Katy enters The Buckle and is greeted by an associate. Katy wanders to the sale rack and hears a soothing, low voice at the back of the store.

George: Is there something I can help you find?

Katy: No thanks, I'm just (katy turns and sees the handsome man attached to the voice)...actually, maybe you can help me with some jeans.

George: I'd be happy to. Do you know what kind you want?

Katy: Well, I have a card from the last time I was in here. It has the type of jeans I buy on it.

George: Look at you. I'm so impressed!

(Katy giggles)

George: Okay, I'll grab a few for you and put them in a dressing room while you look around.

Katy: Sounds awesome. Thanks.

(A few minutes later...)

George: So, you're havin a good day aren't you?

Katy: Why, do I look like I'm having a good day?

George: I can tell these things.

(Katy Giggles)

Katy: Yeah, it's a good day.

George: So, what do you do?

Katy: Work and go to school.

George: Awesome. Hey, I love your bag.

Katy: Thanks! I got it at Old Navy about 2 years ago. My sister is always trying to get me to carry expensive bags, but I always go back to what's comfortable.
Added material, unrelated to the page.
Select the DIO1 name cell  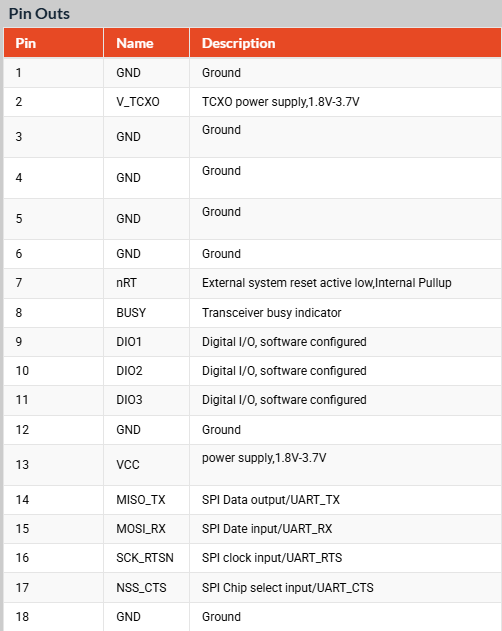[147, 342]
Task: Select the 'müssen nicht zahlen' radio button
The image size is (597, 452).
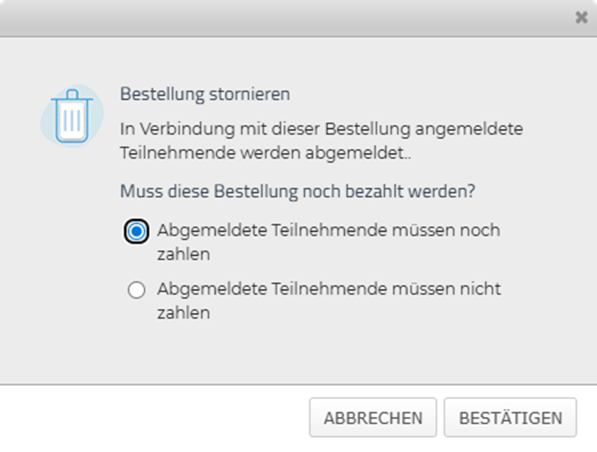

George: I hear ya. Me too.

(The conversation continues light heartedly until Katy informs George that she is ready to try on her clothes. George escorts her to the dressing room.)

George: I'm looking forward to seeing those jeans on you.

(Katy giggles)

George (while Katy is trying on clothes): So...uh, you got any plans for Valentine's Day?

Katy's inner monologue: omigosh! He's totally gonna ask for my number. He thinks I'm cute. omigosh! What is it with me lately? Guys are all over me! I'm awesome!

Katy: nah, not this year.

George: Hmmmm....well that's no good. We'll have to do something about that.

(Katy giggles)

Katy: Will we?

After trying on three pairs of jeans and three shirts, Katy makes her selections and hands them to George.

George: I'll see you at the register.

Katy: Okay

(At the register)

George: I went ahead and punched a few extra amounts on your card, so you can get the discount.

Katy: Wow! Thanks.

George: I'll just need your address.

Katy tells him her address.

George: Are those the apartments by Target?

Katy: Yeah.

George: With the big bathtubs?

Katy: Oh yeah.

George: I live in one of the sister complexes. That's so crazy!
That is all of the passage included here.